Exercise materials:
============================================================
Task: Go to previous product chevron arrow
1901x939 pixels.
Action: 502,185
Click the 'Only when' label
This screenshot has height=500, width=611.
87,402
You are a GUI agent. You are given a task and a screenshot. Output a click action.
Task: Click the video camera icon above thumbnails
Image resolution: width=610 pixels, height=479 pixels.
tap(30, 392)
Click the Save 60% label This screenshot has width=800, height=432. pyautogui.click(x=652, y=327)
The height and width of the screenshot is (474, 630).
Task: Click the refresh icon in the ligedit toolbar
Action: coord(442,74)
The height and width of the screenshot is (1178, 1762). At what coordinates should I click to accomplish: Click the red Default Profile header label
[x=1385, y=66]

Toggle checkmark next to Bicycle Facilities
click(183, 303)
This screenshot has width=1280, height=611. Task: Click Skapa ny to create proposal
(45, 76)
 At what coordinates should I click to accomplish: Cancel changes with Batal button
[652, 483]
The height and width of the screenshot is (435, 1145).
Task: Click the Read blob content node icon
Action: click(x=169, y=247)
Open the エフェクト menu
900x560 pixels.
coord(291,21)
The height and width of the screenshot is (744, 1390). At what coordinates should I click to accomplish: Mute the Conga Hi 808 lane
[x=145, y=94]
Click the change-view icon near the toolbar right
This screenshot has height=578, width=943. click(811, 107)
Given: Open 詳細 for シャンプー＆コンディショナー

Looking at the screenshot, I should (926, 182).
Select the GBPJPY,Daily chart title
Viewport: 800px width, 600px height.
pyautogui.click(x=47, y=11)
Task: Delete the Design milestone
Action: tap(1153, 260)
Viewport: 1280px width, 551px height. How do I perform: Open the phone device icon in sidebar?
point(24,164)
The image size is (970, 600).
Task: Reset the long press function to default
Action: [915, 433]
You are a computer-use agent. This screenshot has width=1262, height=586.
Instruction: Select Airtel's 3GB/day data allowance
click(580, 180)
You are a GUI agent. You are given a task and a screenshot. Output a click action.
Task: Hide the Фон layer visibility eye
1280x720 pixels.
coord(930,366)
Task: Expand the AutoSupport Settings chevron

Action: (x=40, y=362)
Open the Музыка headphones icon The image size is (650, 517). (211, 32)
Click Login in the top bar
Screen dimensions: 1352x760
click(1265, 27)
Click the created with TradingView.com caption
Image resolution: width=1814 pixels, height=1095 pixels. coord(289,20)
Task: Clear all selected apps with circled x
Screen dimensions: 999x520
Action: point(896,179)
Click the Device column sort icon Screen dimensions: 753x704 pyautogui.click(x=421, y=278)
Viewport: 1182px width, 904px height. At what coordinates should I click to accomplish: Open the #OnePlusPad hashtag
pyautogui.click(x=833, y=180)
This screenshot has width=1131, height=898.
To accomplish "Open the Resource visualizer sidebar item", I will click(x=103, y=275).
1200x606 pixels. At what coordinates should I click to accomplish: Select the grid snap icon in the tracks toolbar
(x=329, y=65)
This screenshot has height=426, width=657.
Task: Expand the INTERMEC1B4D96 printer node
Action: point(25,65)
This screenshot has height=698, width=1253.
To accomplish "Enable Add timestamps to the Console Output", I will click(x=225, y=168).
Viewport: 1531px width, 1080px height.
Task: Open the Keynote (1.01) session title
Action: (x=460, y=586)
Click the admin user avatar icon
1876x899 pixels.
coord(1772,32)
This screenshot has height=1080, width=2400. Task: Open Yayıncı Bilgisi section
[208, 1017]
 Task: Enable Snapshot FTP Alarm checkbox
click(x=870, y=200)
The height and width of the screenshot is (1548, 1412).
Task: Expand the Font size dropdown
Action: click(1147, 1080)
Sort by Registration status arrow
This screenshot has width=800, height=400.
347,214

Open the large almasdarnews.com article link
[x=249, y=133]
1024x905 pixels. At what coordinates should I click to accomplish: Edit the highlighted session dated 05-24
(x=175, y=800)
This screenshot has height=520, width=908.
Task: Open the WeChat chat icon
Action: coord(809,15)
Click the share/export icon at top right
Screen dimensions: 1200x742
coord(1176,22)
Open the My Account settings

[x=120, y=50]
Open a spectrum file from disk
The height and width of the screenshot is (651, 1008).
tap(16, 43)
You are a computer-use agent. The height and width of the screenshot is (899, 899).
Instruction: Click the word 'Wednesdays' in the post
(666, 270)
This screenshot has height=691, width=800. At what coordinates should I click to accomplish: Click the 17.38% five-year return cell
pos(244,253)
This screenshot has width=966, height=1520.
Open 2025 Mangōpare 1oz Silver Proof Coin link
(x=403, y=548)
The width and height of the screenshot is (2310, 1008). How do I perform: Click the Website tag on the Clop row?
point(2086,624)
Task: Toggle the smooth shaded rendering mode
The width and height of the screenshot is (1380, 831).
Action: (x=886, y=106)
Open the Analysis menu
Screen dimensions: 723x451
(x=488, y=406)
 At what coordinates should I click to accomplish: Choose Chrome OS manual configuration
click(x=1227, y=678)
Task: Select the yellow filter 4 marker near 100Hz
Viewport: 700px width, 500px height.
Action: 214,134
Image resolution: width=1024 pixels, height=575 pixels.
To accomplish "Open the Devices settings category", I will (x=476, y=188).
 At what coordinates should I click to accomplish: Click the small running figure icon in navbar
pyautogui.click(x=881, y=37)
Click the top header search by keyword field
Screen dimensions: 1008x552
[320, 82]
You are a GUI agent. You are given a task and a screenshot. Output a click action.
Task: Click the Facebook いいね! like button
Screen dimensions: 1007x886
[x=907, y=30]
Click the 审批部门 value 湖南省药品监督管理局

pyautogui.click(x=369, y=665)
============================================================
What you need to do: Above are the records; from them, give again exactly the lines from the one containing "Task: Clear all selected apps with circled x" through the one containing "This screenshot has width=1131, height=898.", both included.

Written solution:
Task: Clear all selected apps with circled x
Screen dimensions: 999x520
Action: point(896,179)
Click the Device column sort icon Screen dimensions: 753x704 pyautogui.click(x=421, y=278)
Viewport: 1182px width, 904px height. At what coordinates should I click to accomplish: Open the #OnePlusPad hashtag
pyautogui.click(x=833, y=180)
This screenshot has width=1131, height=898.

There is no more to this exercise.